Stored records:
%%

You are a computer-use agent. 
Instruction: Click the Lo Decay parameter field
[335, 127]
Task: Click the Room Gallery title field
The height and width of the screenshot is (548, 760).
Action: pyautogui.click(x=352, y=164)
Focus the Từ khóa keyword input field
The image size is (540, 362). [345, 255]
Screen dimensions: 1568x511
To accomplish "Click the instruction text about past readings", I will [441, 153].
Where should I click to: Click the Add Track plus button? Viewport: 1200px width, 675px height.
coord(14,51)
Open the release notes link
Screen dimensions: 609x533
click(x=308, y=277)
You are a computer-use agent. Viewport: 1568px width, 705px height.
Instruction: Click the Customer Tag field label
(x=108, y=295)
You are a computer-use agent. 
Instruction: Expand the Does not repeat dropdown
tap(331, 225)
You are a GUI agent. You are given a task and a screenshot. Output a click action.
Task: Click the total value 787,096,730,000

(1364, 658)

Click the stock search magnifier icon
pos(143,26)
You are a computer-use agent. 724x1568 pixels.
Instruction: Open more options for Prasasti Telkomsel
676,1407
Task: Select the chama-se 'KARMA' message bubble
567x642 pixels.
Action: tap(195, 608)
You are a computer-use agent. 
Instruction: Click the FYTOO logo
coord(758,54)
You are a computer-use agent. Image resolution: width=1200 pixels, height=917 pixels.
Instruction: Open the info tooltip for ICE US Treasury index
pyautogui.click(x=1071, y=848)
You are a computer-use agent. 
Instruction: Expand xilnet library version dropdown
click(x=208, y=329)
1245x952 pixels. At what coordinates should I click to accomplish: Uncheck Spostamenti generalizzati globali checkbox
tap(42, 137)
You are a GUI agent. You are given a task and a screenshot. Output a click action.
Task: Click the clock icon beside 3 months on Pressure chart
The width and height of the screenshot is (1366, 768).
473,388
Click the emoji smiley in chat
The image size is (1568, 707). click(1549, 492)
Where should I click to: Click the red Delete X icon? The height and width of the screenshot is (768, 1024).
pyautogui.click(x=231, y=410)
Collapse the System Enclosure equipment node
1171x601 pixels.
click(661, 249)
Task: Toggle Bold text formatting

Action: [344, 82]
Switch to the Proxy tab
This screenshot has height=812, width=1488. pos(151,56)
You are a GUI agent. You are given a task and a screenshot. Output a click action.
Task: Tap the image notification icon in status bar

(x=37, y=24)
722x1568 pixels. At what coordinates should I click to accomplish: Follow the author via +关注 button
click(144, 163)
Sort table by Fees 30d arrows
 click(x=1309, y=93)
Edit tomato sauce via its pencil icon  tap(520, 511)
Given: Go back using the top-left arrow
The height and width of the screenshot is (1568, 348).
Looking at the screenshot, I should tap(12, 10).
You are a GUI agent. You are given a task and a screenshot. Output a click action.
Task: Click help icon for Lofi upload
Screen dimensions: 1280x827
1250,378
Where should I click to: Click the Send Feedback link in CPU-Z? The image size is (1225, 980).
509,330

%%

◆ **Task details**
Give the data again exactly, line for line.

◆ **Expected answer**
You are a computer-use agent. 
Instruction: Click the Lo Decay parameter field
[335, 127]
Task: Click the Room Gallery title field
The height and width of the screenshot is (548, 760).
Action: pyautogui.click(x=352, y=164)
Focus the Từ khóa keyword input field
The image size is (540, 362). [345, 255]
Screen dimensions: 1568x511
To accomplish "Click the instruction text about past readings", I will [441, 153].
Where should I click to: Click the Add Track plus button? Viewport: 1200px width, 675px height.
coord(14,51)
Open the release notes link
Screen dimensions: 609x533
click(x=308, y=277)
You are a computer-use agent. Viewport: 1568px width, 705px height.
Instruction: Click the Customer Tag field label
(x=108, y=295)
You are a computer-use agent. 
Instruction: Expand the Does not repeat dropdown
tap(331, 225)
You are a GUI agent. You are given a task and a screenshot. Output a click action.
Task: Click the total value 787,096,730,000

(1364, 658)

Click the stock search magnifier icon
pos(143,26)
You are a computer-use agent. 724x1568 pixels.
Instruction: Open more options for Prasasti Telkomsel
676,1407
Task: Select the chama-se 'KARMA' message bubble
567x642 pixels.
Action: tap(195, 608)
You are a computer-use agent. 
Instruction: Click the FYTOO logo
coord(758,54)
You are a computer-use agent. Image resolution: width=1200 pixels, height=917 pixels.
Instruction: Open the info tooltip for ICE US Treasury index
pyautogui.click(x=1071, y=848)
You are a computer-use agent. 
Instruction: Expand xilnet library version dropdown
click(x=208, y=329)
1245x952 pixels. At what coordinates should I click to accomplish: Uncheck Spostamenti generalizzati globali checkbox
tap(42, 137)
You are a GUI agent. You are given a task and a screenshot. Output a click action.
Task: Click the clock icon beside 3 months on Pressure chart
The width and height of the screenshot is (1366, 768).
473,388
Click the emoji smiley in chat
The image size is (1568, 707). click(1549, 492)
Where should I click to: Click the red Delete X icon? The height and width of the screenshot is (768, 1024).
pyautogui.click(x=231, y=410)
Collapse the System Enclosure equipment node
1171x601 pixels.
click(661, 249)
Task: Toggle Bold text formatting

Action: [344, 82]
Switch to the Proxy tab
This screenshot has height=812, width=1488. pos(151,56)
You are a GUI agent. You are given a task and a screenshot. Output a click action.
Task: Tap the image notification icon in status bar

(x=37, y=24)
722x1568 pixels. At what coordinates should I click to accomplish: Follow the author via +关注 button
click(144, 163)
Sort table by Fees 30d arrows
 click(x=1309, y=93)
Edit tomato sauce via its pencil icon  tap(520, 511)
Given: Go back using the top-left arrow
The height and width of the screenshot is (1568, 348).
Looking at the screenshot, I should tap(12, 10).
You are a GUI agent. You are given a task and a screenshot. Output a click action.
Task: Click help icon for Lofi upload
Screen dimensions: 1280x827
1250,378
Where should I click to: Click the Send Feedback link in CPU-Z? The image size is (1225, 980).
509,330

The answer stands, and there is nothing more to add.